» Task objective: From the line that contains "602x301 pixels." to the final line of the entries, return every line exactly and leave out all others.

[Stored data entries]
☆ ☆ ☆ ☆
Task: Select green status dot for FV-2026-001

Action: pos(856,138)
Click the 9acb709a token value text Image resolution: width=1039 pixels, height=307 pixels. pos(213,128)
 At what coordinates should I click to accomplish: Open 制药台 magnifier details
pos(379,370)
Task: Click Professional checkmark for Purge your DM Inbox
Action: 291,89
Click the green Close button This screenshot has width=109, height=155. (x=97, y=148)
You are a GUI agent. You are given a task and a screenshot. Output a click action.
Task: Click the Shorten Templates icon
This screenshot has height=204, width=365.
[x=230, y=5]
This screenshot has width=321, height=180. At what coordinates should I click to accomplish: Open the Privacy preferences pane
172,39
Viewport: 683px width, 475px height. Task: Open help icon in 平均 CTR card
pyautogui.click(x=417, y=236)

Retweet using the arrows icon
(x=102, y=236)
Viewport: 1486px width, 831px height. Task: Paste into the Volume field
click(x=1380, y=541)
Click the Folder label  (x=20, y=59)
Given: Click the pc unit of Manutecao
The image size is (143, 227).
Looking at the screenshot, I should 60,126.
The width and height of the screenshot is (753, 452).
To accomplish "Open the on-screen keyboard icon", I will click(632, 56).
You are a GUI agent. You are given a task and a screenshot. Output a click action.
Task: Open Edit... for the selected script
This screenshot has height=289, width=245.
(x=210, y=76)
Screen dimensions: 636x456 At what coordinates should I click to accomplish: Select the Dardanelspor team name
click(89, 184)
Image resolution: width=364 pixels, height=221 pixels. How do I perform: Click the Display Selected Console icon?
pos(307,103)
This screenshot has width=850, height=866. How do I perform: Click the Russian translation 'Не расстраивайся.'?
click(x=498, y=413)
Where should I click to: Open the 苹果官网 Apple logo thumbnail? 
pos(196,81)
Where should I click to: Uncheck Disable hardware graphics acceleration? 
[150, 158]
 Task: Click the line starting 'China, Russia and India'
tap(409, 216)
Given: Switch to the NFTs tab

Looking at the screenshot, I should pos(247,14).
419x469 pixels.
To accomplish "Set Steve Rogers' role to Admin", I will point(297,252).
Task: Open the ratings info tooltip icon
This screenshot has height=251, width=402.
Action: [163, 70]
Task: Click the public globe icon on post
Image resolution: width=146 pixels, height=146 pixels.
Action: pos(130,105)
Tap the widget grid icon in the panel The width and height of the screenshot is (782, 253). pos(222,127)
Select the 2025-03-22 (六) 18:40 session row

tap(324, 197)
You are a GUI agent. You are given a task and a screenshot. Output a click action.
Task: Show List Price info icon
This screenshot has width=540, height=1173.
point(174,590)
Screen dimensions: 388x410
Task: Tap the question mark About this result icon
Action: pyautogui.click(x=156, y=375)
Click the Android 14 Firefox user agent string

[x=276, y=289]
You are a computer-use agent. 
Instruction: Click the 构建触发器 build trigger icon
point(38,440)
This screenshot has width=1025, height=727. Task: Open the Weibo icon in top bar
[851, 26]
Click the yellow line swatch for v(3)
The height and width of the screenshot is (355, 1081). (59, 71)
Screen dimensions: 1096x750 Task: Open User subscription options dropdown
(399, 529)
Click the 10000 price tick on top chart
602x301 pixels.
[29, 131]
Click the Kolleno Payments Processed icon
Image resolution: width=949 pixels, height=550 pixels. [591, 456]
☆ ☆ ☆ ☆
» Your response:
602x301 pixels.
[29, 131]
Click the Kolleno Payments Processed icon
Image resolution: width=949 pixels, height=550 pixels. [591, 456]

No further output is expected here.